Also backing Straw was Houzan Mahmoud of the Worker Communist Party of Iraq (WCPI) who said, “I could never have imagined having anything in common with Jack Straw, but I find myself in agreement with him about how it feels talking to a woman covered up in hijab or the ‘niqab’ that covers women fully” ( Web site, 7 October 2006). Despite the name, the WCPI is an anti-clerical reformist organisation which often looks to the imperialist powers as allies in the fight for women’s rights in the semi-colonial world. Mahmoud points to the horrors of Iraq, where “the veil is being imposed at gunpoint.” Yet despite the British government’s role in Iraq, she sees no contradiction in calling on them to defend women at home by banning the veil.

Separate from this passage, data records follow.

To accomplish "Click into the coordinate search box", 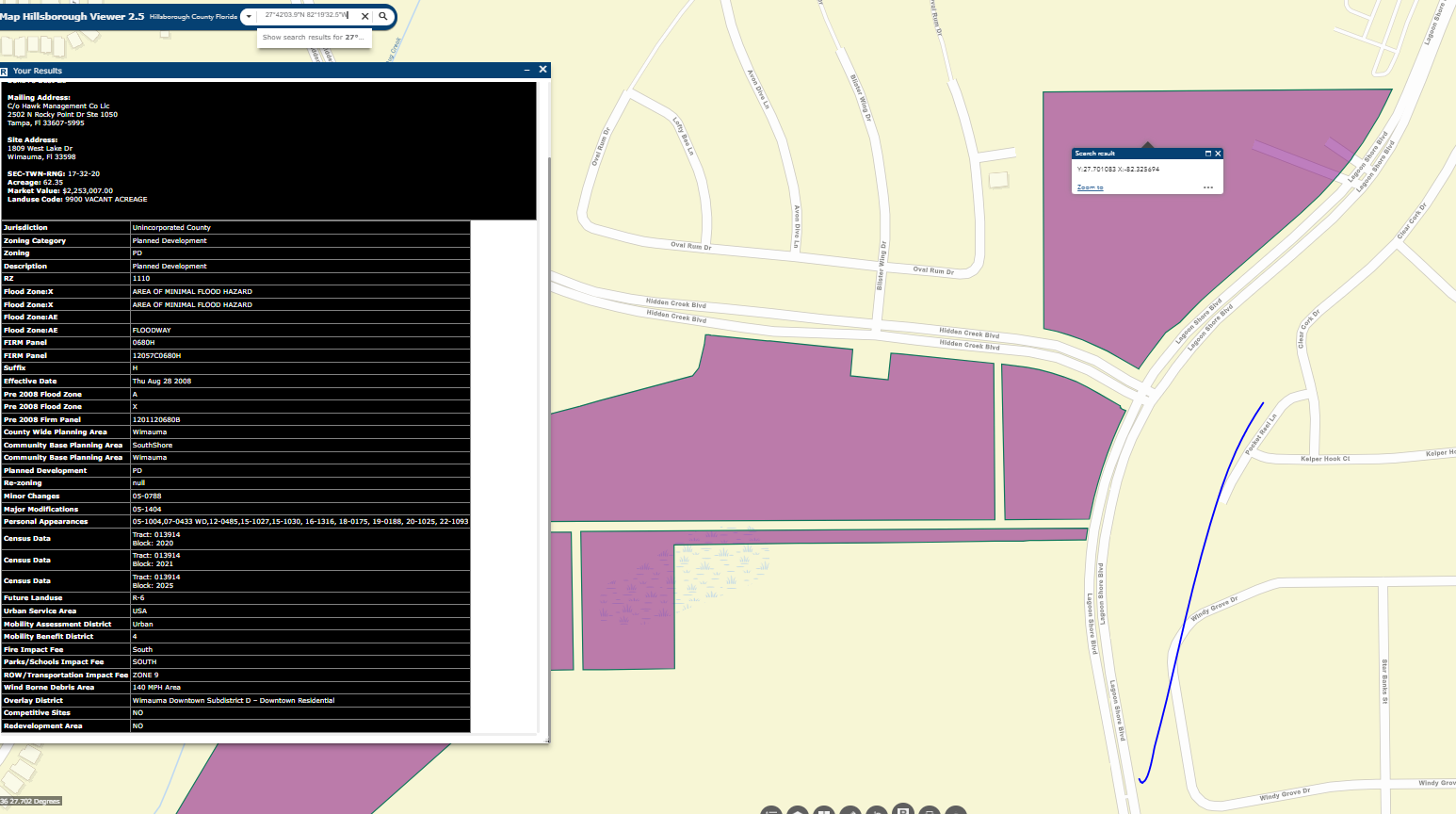I will [306, 16].
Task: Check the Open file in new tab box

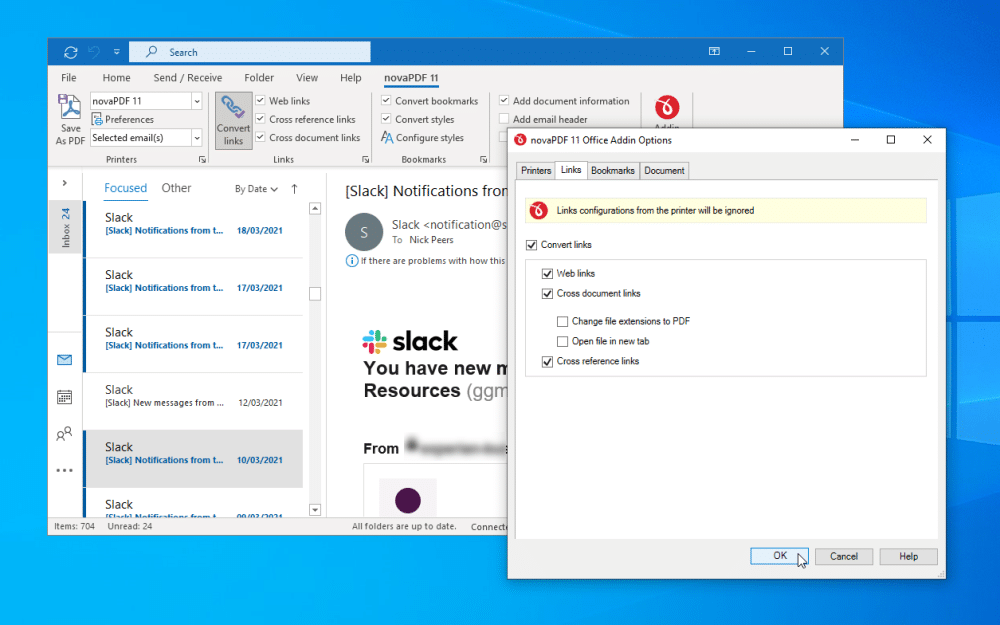Action: (563, 342)
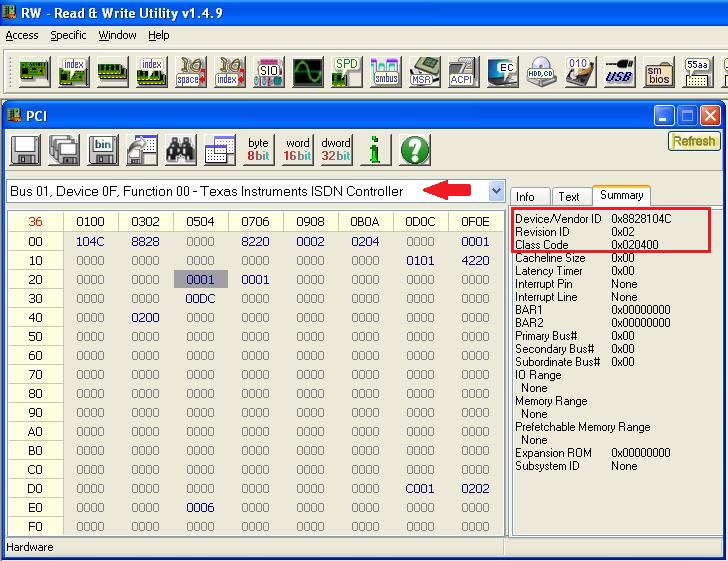This screenshot has height=561, width=728.
Task: Save to binary file with bin icon
Action: point(103,150)
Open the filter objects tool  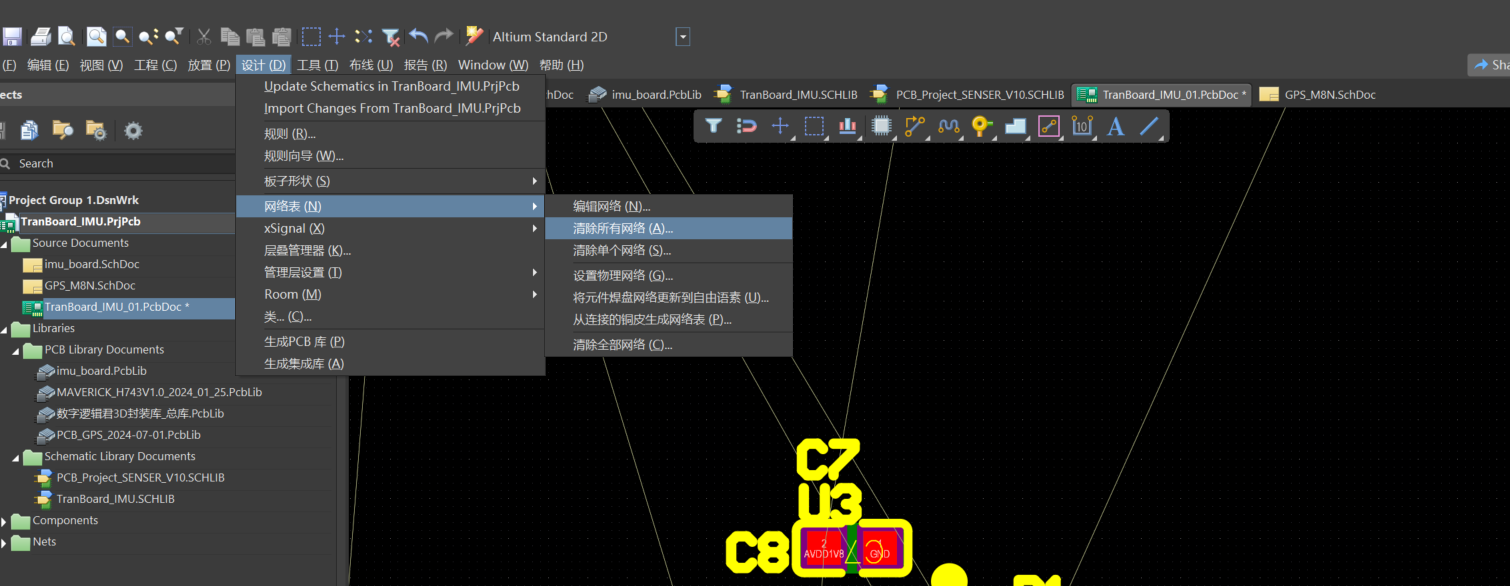click(712, 126)
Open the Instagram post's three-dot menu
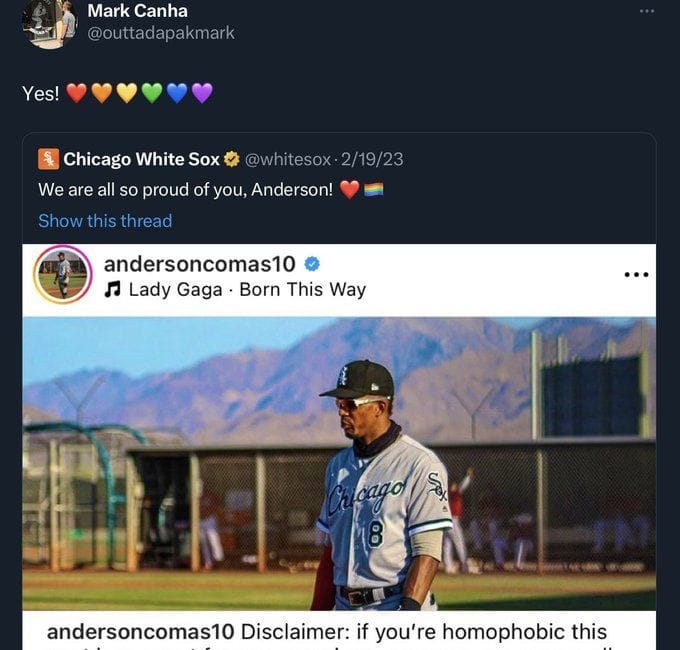Screen dimensions: 680x650 pos(636,274)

The very institutions these people look to and support are responsible for the bloody mess in the semi-colonial world. It is absurd to appeal to the British imperialist state, whose military occupying forces in Iraq are actively fomenting the communalist terror Mahmoud so vehemently opposes. The imperialists are perfectly capable of seizing on the oppression of women in the Muslim world and elsewhere, but only to justify colonial subjugation. It is fatal to fall for the illusion that they will actually improve the status of women.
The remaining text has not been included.